The records:
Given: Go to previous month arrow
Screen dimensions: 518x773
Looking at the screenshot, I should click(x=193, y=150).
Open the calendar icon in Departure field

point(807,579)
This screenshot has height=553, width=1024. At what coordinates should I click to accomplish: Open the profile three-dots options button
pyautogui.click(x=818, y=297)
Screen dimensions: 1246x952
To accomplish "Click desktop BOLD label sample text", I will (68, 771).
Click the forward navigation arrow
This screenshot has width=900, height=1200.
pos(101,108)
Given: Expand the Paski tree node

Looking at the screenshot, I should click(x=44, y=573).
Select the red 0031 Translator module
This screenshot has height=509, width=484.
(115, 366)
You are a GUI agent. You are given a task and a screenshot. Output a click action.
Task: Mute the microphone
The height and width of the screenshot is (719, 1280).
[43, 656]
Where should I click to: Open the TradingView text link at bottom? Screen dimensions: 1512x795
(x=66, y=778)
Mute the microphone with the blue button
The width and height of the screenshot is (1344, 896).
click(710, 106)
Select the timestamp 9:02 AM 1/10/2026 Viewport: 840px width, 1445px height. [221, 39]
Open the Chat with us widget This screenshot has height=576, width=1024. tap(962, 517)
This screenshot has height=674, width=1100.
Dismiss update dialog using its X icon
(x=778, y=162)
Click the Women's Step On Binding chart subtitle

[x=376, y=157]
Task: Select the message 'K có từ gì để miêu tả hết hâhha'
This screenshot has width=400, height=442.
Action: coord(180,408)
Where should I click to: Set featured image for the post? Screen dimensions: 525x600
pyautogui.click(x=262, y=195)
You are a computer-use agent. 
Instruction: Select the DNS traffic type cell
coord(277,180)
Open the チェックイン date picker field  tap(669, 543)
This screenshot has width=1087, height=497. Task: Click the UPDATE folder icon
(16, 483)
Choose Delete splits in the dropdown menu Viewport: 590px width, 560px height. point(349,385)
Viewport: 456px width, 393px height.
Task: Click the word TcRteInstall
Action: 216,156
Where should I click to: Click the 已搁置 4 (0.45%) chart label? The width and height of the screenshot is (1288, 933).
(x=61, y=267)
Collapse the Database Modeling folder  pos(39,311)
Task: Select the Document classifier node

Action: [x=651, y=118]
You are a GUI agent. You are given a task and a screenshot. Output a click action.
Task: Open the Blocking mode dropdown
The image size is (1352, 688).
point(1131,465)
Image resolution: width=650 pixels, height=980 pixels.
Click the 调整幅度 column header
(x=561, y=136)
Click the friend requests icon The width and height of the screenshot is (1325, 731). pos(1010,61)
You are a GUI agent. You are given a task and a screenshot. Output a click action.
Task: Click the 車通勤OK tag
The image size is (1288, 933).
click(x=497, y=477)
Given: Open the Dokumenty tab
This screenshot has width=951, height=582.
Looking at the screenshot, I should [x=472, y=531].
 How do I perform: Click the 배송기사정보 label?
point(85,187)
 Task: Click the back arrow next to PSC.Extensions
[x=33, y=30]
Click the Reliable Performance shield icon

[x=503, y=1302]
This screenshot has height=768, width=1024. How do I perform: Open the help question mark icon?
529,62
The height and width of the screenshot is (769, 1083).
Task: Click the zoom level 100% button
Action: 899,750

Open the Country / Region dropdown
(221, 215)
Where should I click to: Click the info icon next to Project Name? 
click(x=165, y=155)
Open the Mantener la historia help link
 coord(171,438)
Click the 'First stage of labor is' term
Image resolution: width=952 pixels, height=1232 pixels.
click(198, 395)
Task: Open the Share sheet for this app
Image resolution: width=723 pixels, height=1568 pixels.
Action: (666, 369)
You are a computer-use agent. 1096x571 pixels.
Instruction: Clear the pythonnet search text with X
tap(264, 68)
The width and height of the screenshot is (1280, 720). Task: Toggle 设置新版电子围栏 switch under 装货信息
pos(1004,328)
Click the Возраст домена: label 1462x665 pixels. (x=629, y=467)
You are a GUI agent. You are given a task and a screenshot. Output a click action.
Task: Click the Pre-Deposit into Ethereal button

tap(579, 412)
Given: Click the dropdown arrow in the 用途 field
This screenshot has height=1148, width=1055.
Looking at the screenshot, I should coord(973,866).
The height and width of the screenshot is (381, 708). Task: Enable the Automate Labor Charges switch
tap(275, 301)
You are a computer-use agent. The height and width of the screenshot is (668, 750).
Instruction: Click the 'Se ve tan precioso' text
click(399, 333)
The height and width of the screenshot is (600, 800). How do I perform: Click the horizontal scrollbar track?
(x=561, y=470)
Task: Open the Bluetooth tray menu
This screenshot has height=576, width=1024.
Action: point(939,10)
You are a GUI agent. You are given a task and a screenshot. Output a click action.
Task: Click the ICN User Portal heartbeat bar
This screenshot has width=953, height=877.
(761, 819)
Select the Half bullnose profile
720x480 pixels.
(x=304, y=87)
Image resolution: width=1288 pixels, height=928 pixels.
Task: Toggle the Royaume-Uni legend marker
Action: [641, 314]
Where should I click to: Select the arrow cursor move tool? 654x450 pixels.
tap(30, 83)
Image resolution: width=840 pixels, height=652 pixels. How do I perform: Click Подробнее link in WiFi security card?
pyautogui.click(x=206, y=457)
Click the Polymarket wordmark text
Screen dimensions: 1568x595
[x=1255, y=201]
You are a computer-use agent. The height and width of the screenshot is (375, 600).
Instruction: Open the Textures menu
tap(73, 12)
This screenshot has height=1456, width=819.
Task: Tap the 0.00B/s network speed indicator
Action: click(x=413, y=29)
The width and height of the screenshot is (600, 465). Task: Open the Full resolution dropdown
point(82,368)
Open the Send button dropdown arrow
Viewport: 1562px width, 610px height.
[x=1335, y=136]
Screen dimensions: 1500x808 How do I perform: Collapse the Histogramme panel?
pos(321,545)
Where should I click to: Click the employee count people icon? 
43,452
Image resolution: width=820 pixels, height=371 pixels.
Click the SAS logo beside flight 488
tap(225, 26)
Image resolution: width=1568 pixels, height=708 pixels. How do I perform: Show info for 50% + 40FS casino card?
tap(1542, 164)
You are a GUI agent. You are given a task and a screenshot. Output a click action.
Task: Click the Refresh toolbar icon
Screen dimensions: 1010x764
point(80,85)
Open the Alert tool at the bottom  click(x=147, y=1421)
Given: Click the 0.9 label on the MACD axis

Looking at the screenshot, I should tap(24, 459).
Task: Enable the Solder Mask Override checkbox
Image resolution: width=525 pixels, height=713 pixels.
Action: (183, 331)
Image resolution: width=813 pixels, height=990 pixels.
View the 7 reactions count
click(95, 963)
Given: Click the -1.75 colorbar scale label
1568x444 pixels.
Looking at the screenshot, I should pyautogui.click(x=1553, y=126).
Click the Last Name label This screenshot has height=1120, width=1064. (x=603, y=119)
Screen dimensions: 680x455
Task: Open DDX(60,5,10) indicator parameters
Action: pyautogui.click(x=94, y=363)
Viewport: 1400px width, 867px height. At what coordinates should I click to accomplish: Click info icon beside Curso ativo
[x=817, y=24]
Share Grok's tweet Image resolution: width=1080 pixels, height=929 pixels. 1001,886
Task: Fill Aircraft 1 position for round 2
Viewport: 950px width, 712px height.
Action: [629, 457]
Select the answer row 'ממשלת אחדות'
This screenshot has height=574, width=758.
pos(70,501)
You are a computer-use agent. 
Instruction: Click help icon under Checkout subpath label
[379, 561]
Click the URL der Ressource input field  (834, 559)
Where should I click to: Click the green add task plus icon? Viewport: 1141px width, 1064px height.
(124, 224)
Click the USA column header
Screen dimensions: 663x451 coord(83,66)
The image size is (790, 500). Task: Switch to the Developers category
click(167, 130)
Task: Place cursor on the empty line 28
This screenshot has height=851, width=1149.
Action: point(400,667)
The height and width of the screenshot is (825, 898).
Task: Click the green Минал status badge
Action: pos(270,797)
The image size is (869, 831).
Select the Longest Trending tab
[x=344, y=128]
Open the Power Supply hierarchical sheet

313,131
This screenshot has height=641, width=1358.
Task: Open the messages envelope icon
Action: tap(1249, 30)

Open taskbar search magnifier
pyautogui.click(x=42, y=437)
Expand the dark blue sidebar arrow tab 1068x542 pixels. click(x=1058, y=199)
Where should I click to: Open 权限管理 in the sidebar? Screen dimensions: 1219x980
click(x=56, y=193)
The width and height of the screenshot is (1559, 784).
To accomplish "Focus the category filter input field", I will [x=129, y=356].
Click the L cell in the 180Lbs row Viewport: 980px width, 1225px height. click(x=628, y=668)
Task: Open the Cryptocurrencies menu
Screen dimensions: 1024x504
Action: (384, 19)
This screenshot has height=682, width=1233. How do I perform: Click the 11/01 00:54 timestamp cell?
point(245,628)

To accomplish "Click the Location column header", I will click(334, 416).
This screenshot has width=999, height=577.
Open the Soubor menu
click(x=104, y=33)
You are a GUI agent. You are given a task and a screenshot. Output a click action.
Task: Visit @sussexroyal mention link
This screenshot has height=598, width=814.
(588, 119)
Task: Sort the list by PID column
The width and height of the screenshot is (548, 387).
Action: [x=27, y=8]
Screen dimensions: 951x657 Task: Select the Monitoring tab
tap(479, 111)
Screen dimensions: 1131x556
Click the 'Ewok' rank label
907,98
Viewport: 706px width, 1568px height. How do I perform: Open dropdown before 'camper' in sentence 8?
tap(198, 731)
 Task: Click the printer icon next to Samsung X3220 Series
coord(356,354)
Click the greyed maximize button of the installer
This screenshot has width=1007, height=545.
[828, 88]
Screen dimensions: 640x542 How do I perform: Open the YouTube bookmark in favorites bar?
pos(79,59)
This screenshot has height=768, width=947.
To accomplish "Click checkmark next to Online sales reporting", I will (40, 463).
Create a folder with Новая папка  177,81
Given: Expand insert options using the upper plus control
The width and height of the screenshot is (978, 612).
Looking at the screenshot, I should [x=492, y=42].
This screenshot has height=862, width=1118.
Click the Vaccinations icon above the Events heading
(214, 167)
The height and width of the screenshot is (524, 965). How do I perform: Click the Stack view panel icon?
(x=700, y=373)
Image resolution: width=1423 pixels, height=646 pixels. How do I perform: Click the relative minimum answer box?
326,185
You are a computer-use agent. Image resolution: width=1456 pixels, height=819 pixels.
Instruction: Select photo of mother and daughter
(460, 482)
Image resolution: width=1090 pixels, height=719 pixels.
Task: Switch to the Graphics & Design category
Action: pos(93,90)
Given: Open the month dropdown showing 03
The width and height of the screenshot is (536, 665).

About this exercise:
Write out exactly the lines above between the line with "Open the Power Supply hierarchical sheet" and the line with "Click the L cell", inclusive, and nothing beyond them.

Your response:
Open the Power Supply hierarchical sheet

313,131
This screenshot has height=641, width=1358.
Task: Open the messages envelope icon
Action: tap(1249, 30)

Open taskbar search magnifier
pyautogui.click(x=42, y=437)
Expand the dark blue sidebar arrow tab 1068x542 pixels. click(x=1058, y=199)
Where should I click to: Open 权限管理 in the sidebar? Screen dimensions: 1219x980
click(x=56, y=193)
The width and height of the screenshot is (1559, 784).
To accomplish "Focus the category filter input field", I will [x=129, y=356].
Click the L cell in the 180Lbs row Viewport: 980px width, 1225px height. click(x=628, y=668)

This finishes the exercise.